Chinese

Training corpus: UD Chinese-GSD
Accuracy: 80.72%

Litsea supports Chinese word segmentation covering both Simplified and Traditional Chinese.

Character Types

Code	Name	Pattern	Examples
F	Function Words	High-frequency grammatical words	的, 了, 在, 是, 和
C	CJK Unified	U+4E00–U+9FFF	中, 国, 人
X	CJK Extension A	U+3400–U+4DBF	Rare characters
R	CJK Radicals	U+2E80–U+2FDF	Kangxi radicals
P	Punctuation	CJK Symbols + Full-width	。

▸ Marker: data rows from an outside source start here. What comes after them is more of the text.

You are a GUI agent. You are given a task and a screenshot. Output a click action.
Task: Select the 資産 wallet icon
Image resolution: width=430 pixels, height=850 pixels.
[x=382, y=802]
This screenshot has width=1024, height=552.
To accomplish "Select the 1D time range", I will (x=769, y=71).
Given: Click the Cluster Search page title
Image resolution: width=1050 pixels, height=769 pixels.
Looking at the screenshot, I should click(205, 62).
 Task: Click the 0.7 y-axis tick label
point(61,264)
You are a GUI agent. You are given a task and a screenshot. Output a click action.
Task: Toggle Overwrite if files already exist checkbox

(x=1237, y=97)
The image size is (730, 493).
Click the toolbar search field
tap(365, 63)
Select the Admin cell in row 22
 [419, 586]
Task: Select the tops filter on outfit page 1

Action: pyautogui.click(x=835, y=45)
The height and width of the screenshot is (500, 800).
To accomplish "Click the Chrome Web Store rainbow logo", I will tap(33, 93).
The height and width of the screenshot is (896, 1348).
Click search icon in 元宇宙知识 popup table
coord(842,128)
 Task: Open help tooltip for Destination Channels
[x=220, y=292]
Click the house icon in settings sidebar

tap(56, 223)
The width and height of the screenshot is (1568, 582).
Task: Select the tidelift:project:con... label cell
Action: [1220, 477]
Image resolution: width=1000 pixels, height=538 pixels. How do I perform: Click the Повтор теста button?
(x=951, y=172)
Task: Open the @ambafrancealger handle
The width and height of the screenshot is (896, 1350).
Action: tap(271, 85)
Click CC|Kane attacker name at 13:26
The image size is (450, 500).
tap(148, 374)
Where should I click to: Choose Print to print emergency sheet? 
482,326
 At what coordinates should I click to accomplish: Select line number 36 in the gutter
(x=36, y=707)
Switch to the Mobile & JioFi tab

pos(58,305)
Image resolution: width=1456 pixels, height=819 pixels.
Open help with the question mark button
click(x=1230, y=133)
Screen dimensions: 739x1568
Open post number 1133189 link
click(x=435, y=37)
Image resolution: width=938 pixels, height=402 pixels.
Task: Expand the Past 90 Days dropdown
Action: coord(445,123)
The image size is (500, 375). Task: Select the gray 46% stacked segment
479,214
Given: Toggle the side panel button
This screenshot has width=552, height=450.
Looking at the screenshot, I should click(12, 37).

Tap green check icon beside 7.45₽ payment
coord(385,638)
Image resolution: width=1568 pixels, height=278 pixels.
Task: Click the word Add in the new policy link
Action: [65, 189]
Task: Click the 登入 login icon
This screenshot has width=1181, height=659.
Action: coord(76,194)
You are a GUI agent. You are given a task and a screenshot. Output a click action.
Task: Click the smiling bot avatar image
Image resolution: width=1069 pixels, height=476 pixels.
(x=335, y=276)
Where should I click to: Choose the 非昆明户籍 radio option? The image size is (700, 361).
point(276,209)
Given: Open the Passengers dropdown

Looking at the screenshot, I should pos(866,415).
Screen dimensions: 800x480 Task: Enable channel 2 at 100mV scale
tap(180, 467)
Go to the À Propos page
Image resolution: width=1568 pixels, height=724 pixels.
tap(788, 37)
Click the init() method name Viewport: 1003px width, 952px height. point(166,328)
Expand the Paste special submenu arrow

, ，, 《, 》
B	Bopomofo	U+3100–U+312F, U+31A0–U+31BF	Zhuyin symbols
A	ASCII/Latin	`[a-zA-Zａ-ｚＡ-Ｚ]`	A, z
N	Digits	`[0-9０-９]`	0, 5, ５
O	Other	Fallback	@, #, $

The “F” type captures high-frequency grammatical words that are critical for segmentation:

These characters appear overwhelmingly in grammatical roles and signal word boundaries differently from content words.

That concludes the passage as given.